• _DIRECTIONS FOR THIS TASK_
Reproduce the listing word for word, leaving every picture behind.

______

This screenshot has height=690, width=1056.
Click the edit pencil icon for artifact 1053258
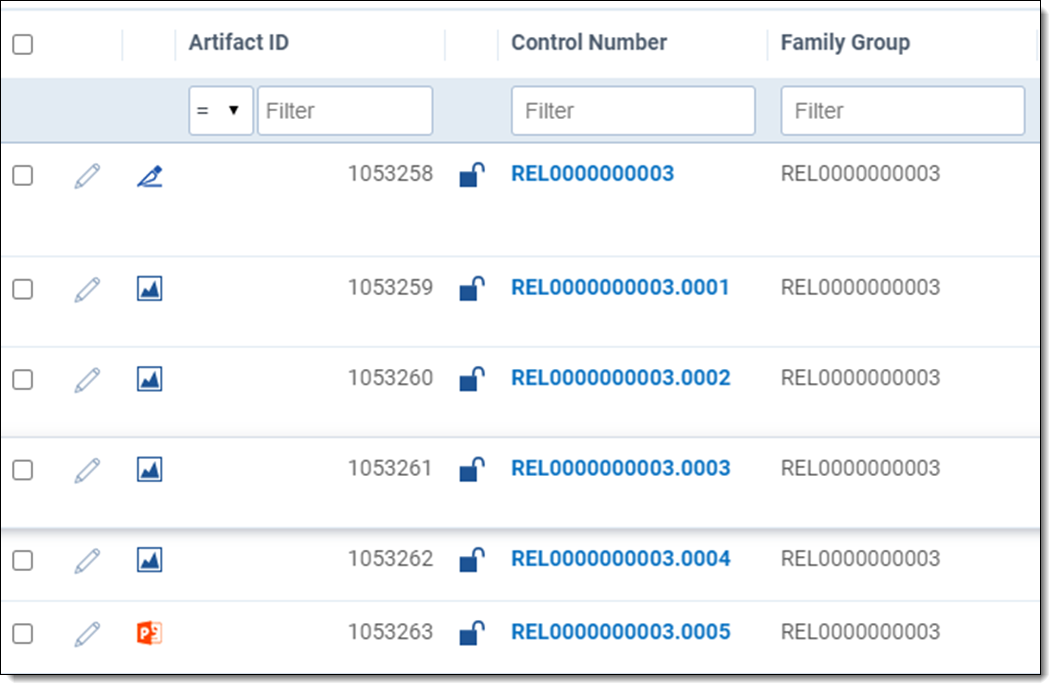[88, 177]
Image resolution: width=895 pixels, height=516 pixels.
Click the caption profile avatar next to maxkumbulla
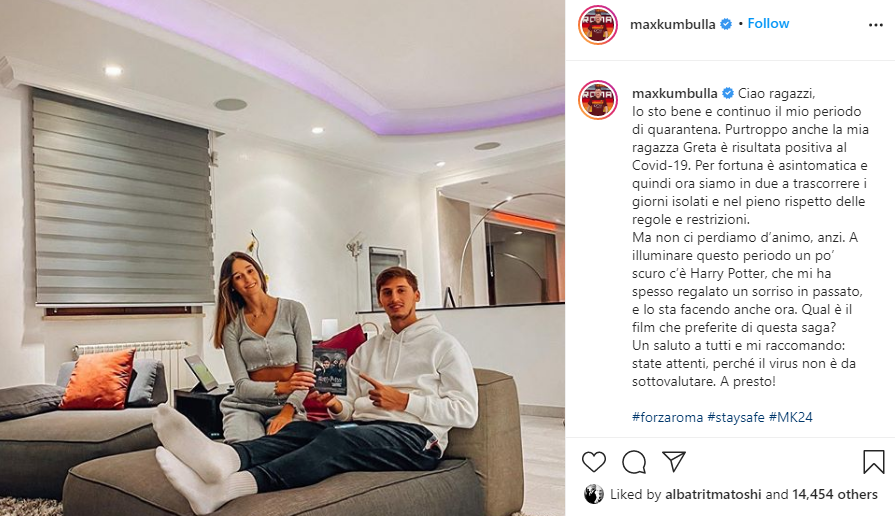[598, 99]
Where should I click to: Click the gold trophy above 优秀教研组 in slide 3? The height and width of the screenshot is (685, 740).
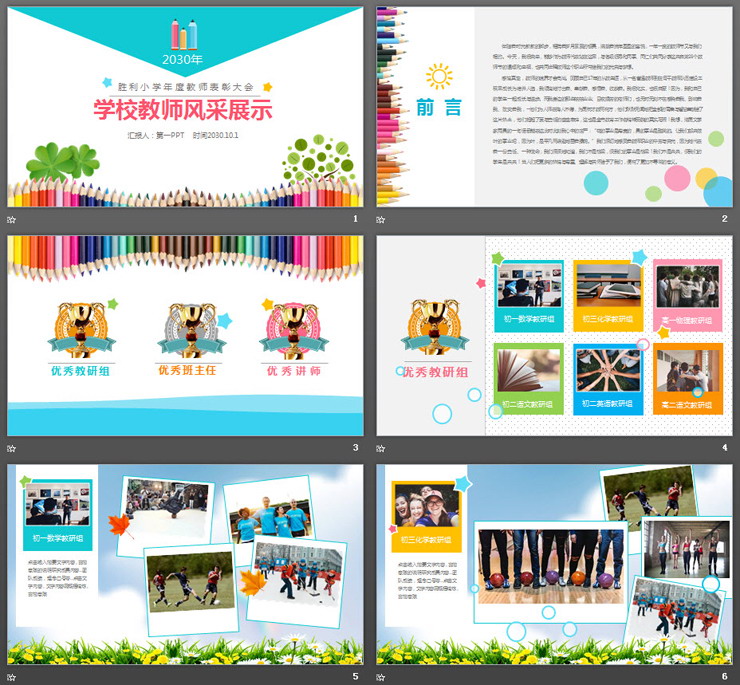pos(82,326)
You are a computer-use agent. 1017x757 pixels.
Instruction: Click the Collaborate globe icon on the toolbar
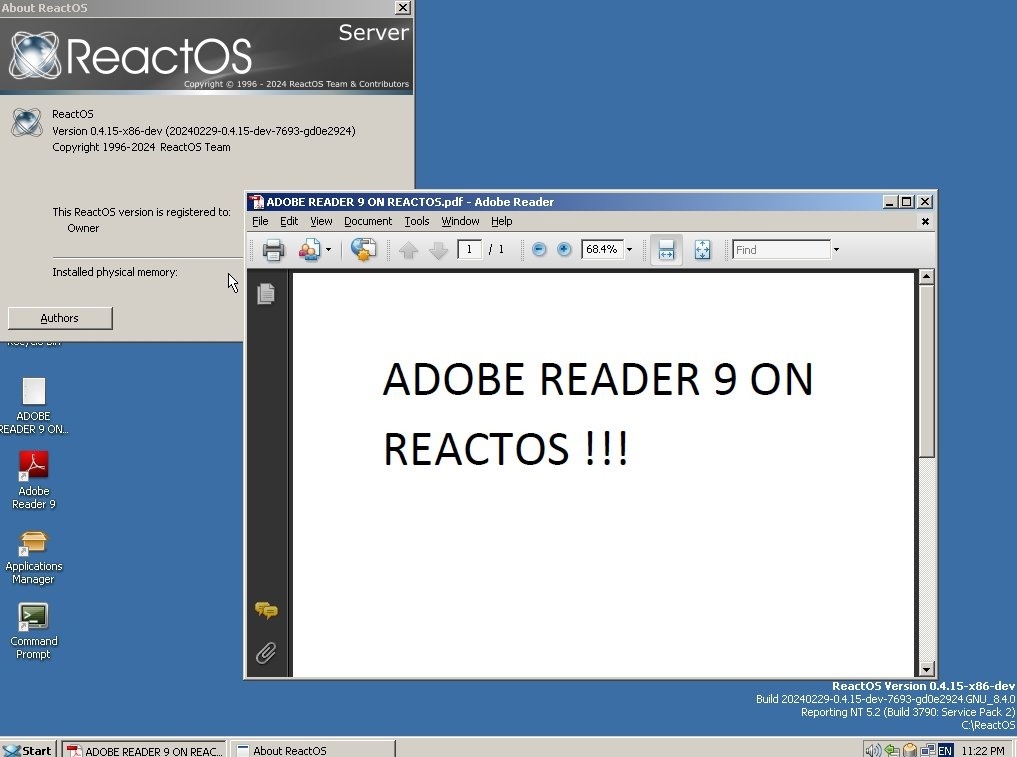click(362, 250)
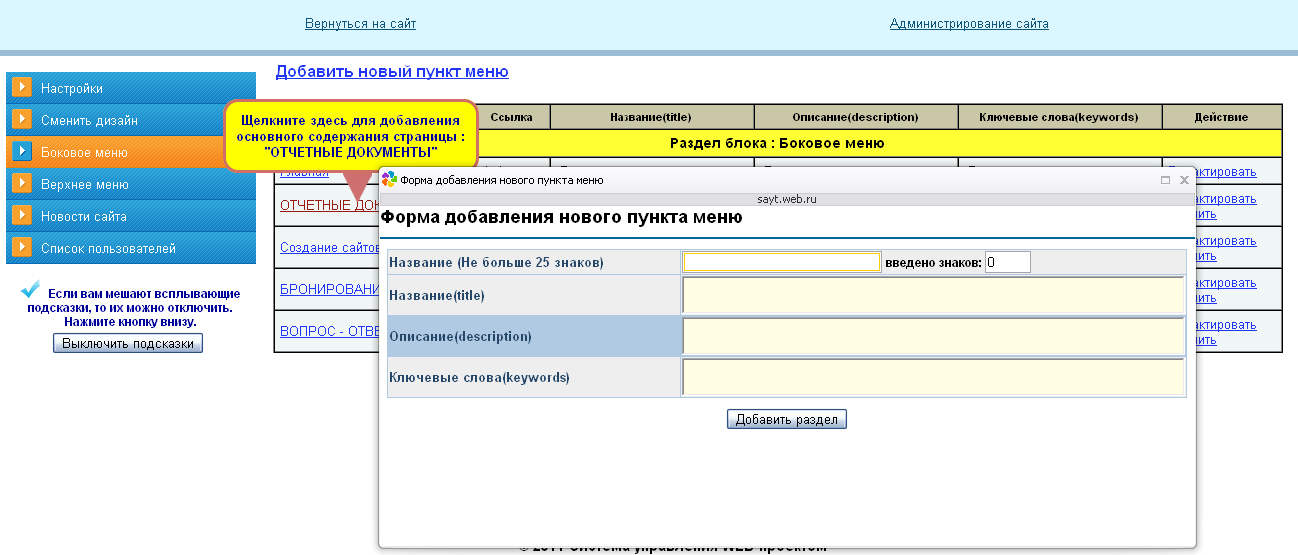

______

• _WRITTEN REPLY_
This screenshot has height=690, width=1056.
Click the edit pencil icon for artifact 1053258
[88, 177]
Image resolution: width=895 pixels, height=516 pixels.
Click the caption profile avatar next to maxkumbulla
[598, 99]
Where should I click to: Click the gold trophy above 优秀教研组 in slide 3? The height and width of the screenshot is (685, 740).
pos(82,326)
You are a computer-use agent. 1017x757 pixels.
Instruction: Click the Collaborate globe icon on the toolbar
click(362, 250)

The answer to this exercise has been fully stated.